As hipóteses defendem um princípio sobre-racionalista e sobre-realista (surréaliste) para tentar compreender os fenómenos; porque, para perseguir e compreender as migalhas essenciais do real, temos de nos afastar para as essências do campo mais racional, talvez mais abstrato mas simultaneamente mais emocional: no limite da linguagem, ou seja, no escavar das ideias e das emoções mais profundas. Apenas na ficção, que no romance em análise obriga a uma profunda leitura de todos os sinais transformadores, se pode encontrar uma certa analogia com a ciência dita fundamental essencialmente ligada à concepção de teorias como as acima afloradas na tentativa de conhecer e compreender a essência do universo em que vivemos.

De facto, procura-se, no segundo painel deste romance, descobrir os vestígios desse “dia inicial inteiro e limpo”27 - andando para trás num tempo que se torna, por vezes,

ziguezagueante e improvável ao senso comum. A partir de migalhas residuais ainda presentes, trinta anos depois, nos interstícios porosos das calçadas de Lisboa, procuram-se os momentos fundadores e persegue-se a senda de uma certa pureza original.

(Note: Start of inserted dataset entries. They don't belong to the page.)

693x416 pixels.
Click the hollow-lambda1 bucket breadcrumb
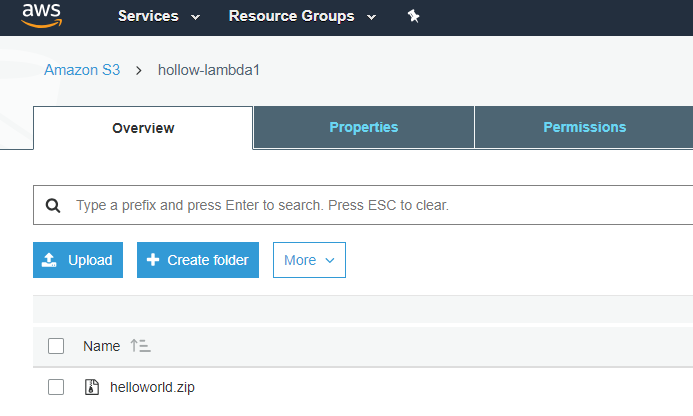click(209, 70)
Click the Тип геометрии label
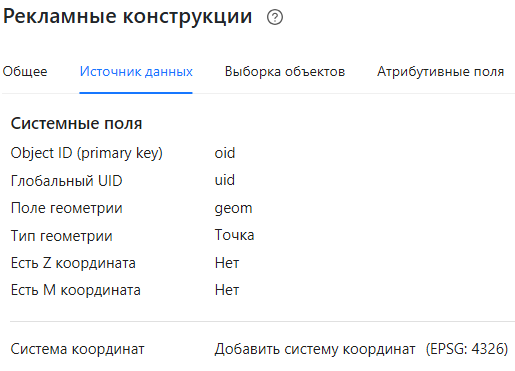 coord(62,236)
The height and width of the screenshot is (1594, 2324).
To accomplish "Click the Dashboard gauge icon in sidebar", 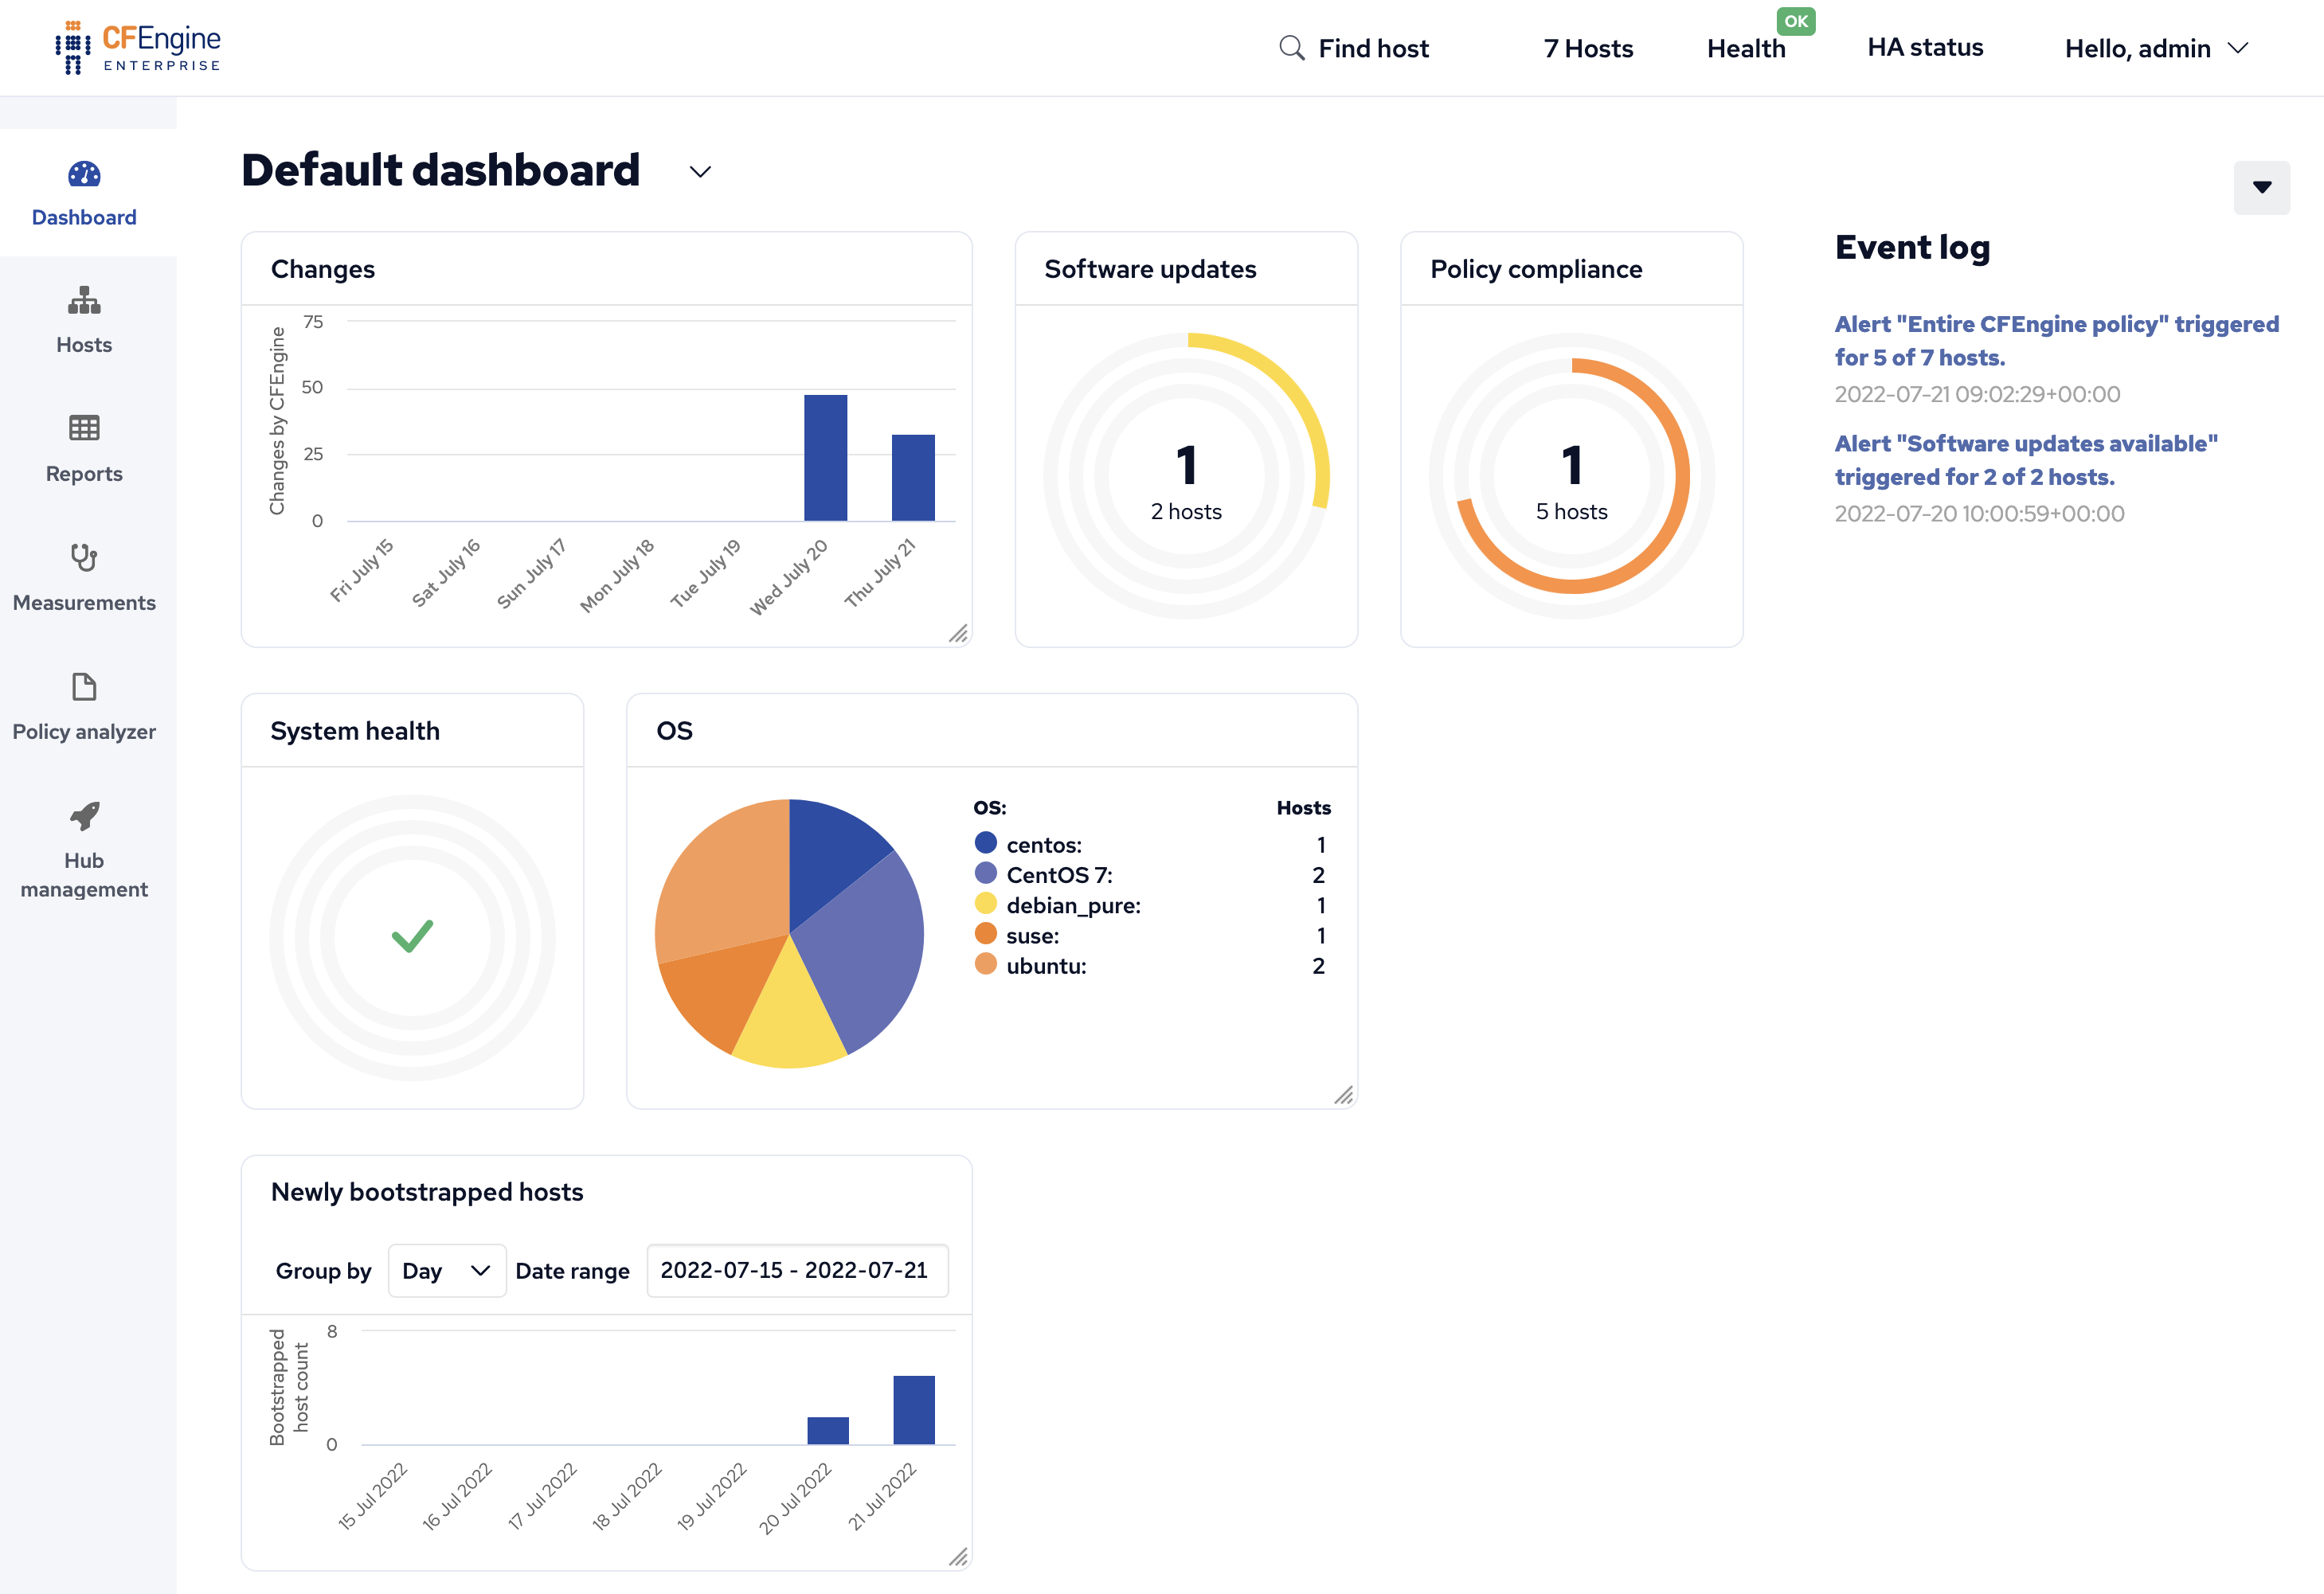I will [x=84, y=174].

Em entrevista sobre o romance, a problemática da transfiguração do real é clarificada por Lídia Jorge na revista Colóquio-Letras onde pode ler-se: “O que eu quero dizer é que o imaginário sempre parte do real. São migalhas do real, partículas daqui e dali que de súbito se isolam e assumem um empolgamento desmesurado” (Gastão, 2015:143). Perseguem-se as partículas vestigiais de um real já contaminado de enganos e constrói-se uma narrativa multifacetada, que reconfigura o tempo, procurando desocultar as origens. A pesquisa será efectuada através do escavar das memórias significativas, que vão emergindo do discurso das várias personagens e das reflexões sistemáticas da equipa de jornalistas, filtrando tudo o que é acessório na procura de uma essência que não vai, porém, ignorar as críticas, os desencantos e os ruídos perturbadores que o passar do tempo arrastou consigo. O que

46 parece ser o âmago dos acontecimentos irá transportar-se para o presente, assumindo-se um emaranhado de sombras que as vidas foram produzindo. Procurar-se-á, na sobreposição de pontos de vista testemunhais diferentes e de diferentes referenciais de análise, encontrar o fundamento e o sentido dos factos. Ou seja, o romance vai deslindar e perseguir o caminho dos ténues fios particulados de luz que podem revelar o essencial desse passado no seu transporte luminoso a um desejado futuro. A luz emergirá também de uma certa fotografia e do âmago dos que nela são retratados e será, de certa forma, sujeita a um registo espectroscópico, deixando assim revelar a estrutura fina da matéria em análise.